The phenomenon of counterfeit contours appears especially in the moving areas where strong transformations (object contours) have occurred, or more commonly in switchover to high weight levels in coding the video. In the case of a color screen, it is evident because the appearance of a "counterfeiting contour" due to the misjudgement of the three components R, G, and B appears on the panel for the area of this contour. Thus, this phenomenon is linked to the system for temporal modulation of the level of video and to the eyes of a person who actually acts as an assimilation, resulting in inaccurate contours.

The solution to this problem is to code gray levels that are intended to be transmitted in more bits than the theoretically required bits (8 bits to code 256 levels), i.e., the problem is more likely to achieve better time distribution of the information. There is a problem with allowing many sub-scans. This is because by increasing the number of sub-scans, the corresponding weight of the sub-scans is reduced, so that the problem during switchover is limited. Given the current panel characteristics (number of lines Nl) and the time required to address a line (tad), it is possible to perform 10 sub-scans (n = 10) within 20 ms. .

Gray level transcoding is, for example:

1 2 4 8 16 32 32 32 64 64

Therefore, the highest weight is 64, not 128.

One known method also allows free sub-scan to more effectively perform time distribution on the code. This method is to copy the bits of line l to line l + 1 by performing common addressing between the lines l, l + 1 for the correlated bits. Another alternative is to use the same addressing time for the correlation bit for line (l, l + 1) and to excite or not excite the two corresponding cells depending on the value of the bit. Referring to relation (1), it is found that it is possible to increase the value of n by performing the above addressing, that is, by decreasing Nl. The term tad is a hardware constraint.

The principle of separating information items between common values and specific values, which is also the subject of the present invention, becomes apparent below.

The coding for the gray level, represented by the column control word, is performed taking into account the luminance value of the selected pixel as well as the luminance value of the pixels in adjacent lines for the same column.

In practice, the column control word for a given pixel is divided into two parts, a first control word corresponding to a value common to the two pixels and a third control word corresponding to a specific value of the pixel.
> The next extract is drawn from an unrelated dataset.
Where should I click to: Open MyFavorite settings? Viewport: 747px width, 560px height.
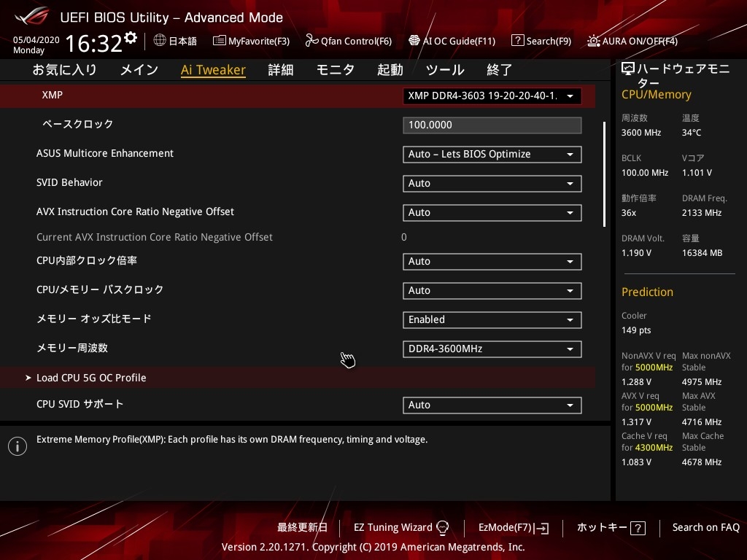pyautogui.click(x=251, y=41)
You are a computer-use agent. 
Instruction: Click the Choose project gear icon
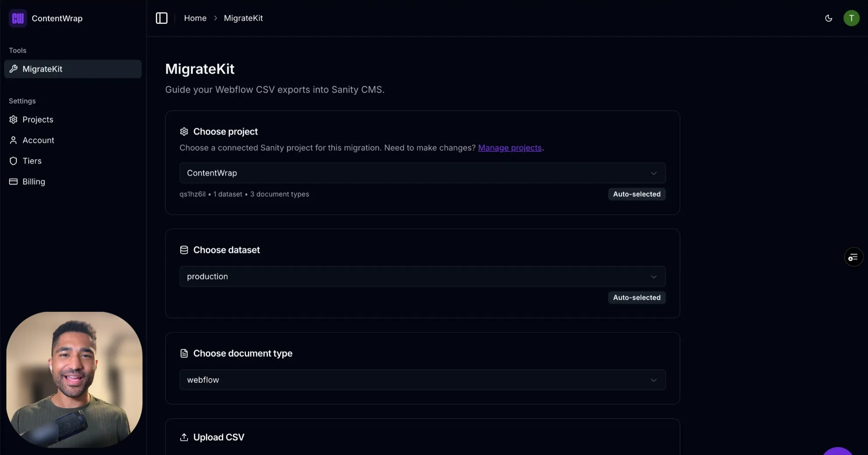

It is preferable to code as follows using the following relationship: n1 + n2 + n3 = 2x (number of sub-scans per line)

A value specific to line l is coded with n1 bits

A value specific to line l + 1 is coded with n2 bits

The value common to the line (l, l + 1) is coded with n3 bits.

If a given number of sub-scans is taken into account, the number of sub-scans actually associated with the bits for coding two specific values and a common value, i.e., n1 + n2 + n3, is equal to the coding bits of line l. It is practically necessary to match the number of sub-scans associated with the coding bits of line 1 + 1 and performed in a conventional manner.

These various parameters n1, n2, n3 are not fixed values. It is possible to control the relationship between the definition of a specific value and the definition of a common value. The more clearly defined a particular value, the smaller the resolution associated with coding. Conversely, the less clearly defined a particular value, the greater the total number of sub-scans. Thus, one must negotiate between resolutions on the one hand and attempts to minimize the drawbacks of the display on the other.

The calculation of a specific value is performed as follows:

The specific value of line l, l + 1 includes an item of information relating to the difference between lines l, l + 1. This is because if NG1 and NG2 represent the gray levels of the pixels in lines (l, l + 1), and VS1 and VS2 are specific values and VC is a common value, then the following relation holds:

NG1 = VS1 + VC

NG2 = VS2 + VC

As a result, VS1-VS2 is the same as NG1-NG2 (to always have zero coding error). After the difference (denoted D) between NG1 and NG2 is determined, VS1 and VS2 are calculated by adding the D term and the lowest gray level portion α.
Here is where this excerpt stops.